Fix handling of trailing whitespace

Fix off-by-one error that meant trailing spaces were being dropped. Closes #792
2017-03-08 15:01:40 +01:00 · 2017-03-08 15:01:40 +01:00 · 0ac3d27689
parent 77f0594761
commit 0ac3d27689
2 changed files with 9 additions and 4 deletions
--- a/spacy/tests/regression/test_issue792.py
+++ b/spacy/tests/regression/test_issue792.py
@ -4,9 +4,15 @@ from __future__ import unicode_literals
 import pytest
@pytest.mark.xfail
@pytest.mark.parametrize('text', ["This is a string ", "This is a string\u0020"])
 def test_issue792(en_tokenizer, text):
-    """Test for Issue #792: Trailing whitespace is removed after parsing."""

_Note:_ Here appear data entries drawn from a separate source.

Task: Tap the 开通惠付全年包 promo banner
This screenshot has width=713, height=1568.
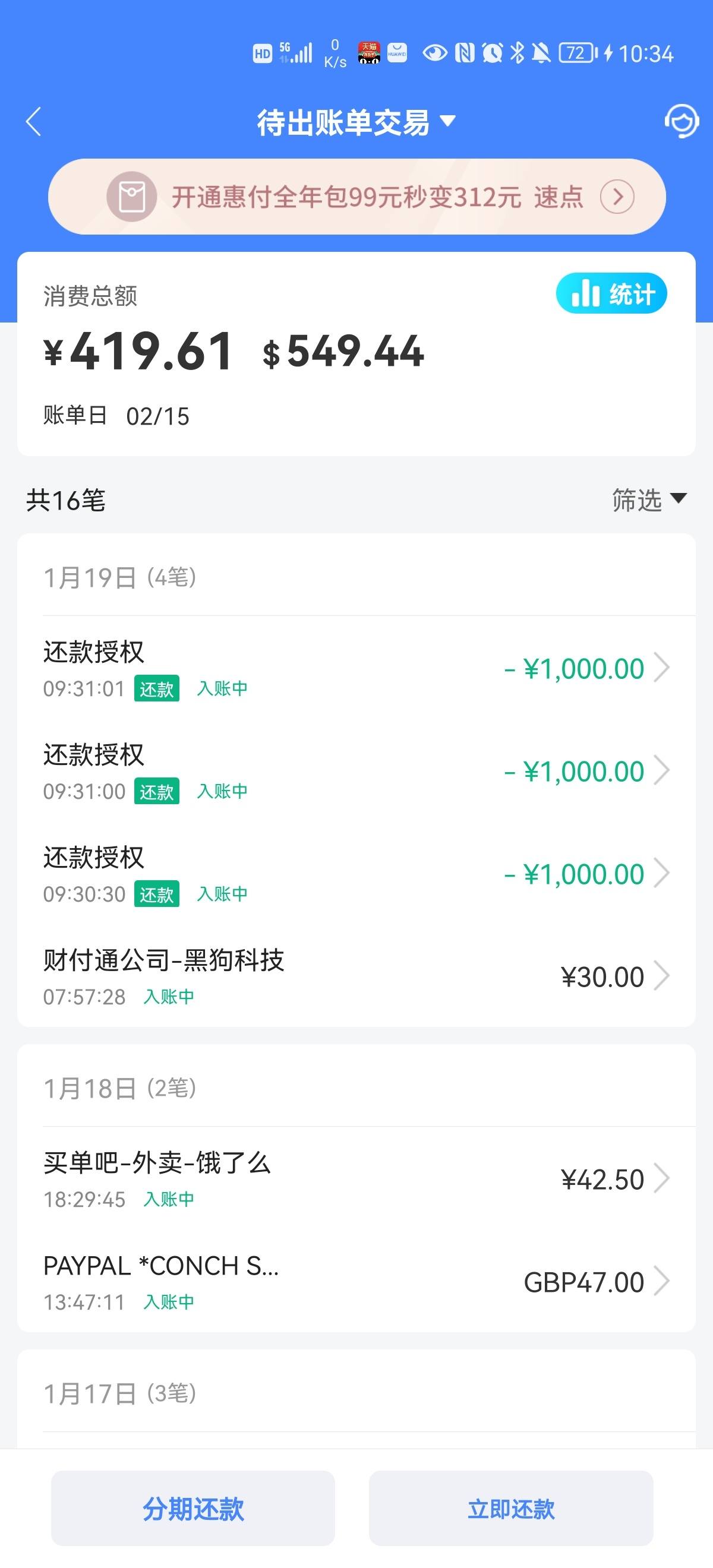Action: pos(357,197)
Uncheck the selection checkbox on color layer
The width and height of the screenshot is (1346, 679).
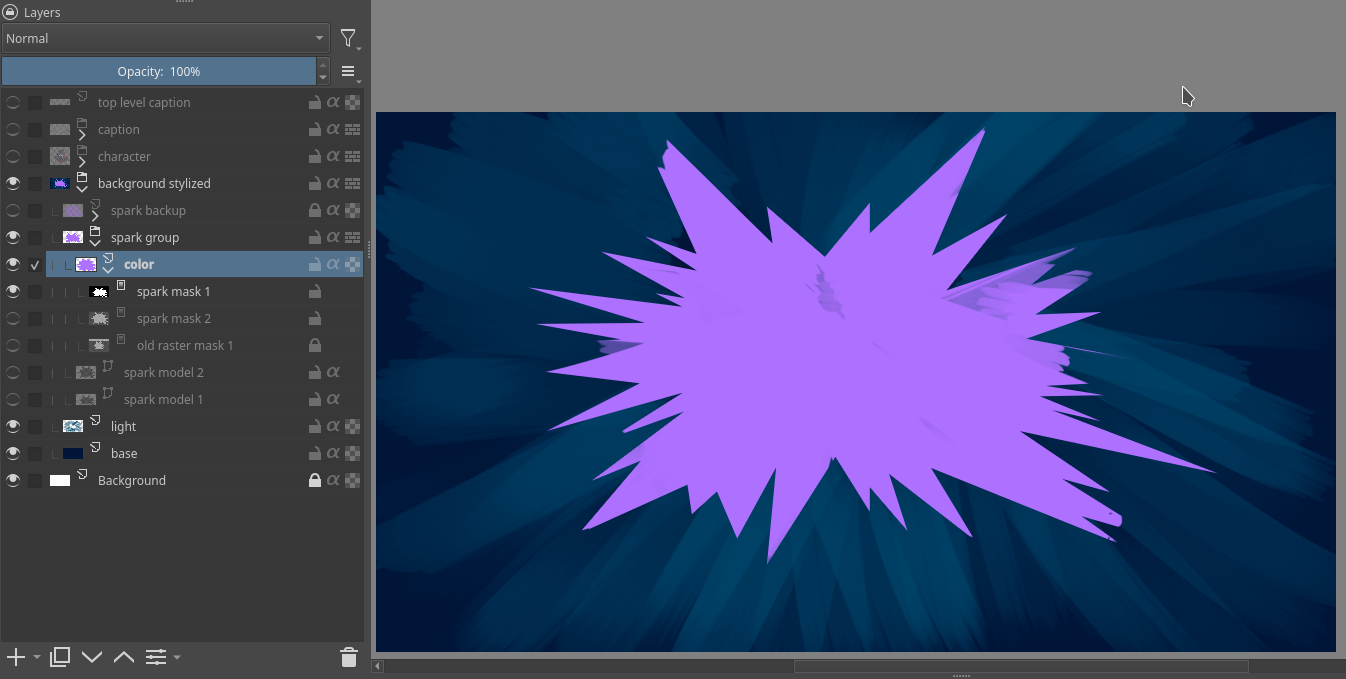point(35,265)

+    """Test for Issue #792: Trailing whitespace is removed after tokenization."""
    doc = en_tokenizer(text)
-    assert doc.text_with_ws == text
+    assert ''.join([token.text_with_ws for token in doc]) == text
@pytest.mark.parametrize('text', ["This is a string", "This is a string\n"])
 def test_control_issue792(en_tokenizer, text):
    """Test base case for Issue #792: Non-trailing whitespace"""
    doc = en_tokenizer(text)
    assert ''.join([token.text_with_ws for token in doc]) == text
--- a/spacy/tokenizer.pyx
+++ b/spacy/tokenizer.pyx
@ -163,7 +163,6 @@ cdef class Tokenizer:
                    start = i
                in_ws = not in_ws
            i += 1
        i += 1
        if start < i:
            span = string[start:]
            key = hash_string(span)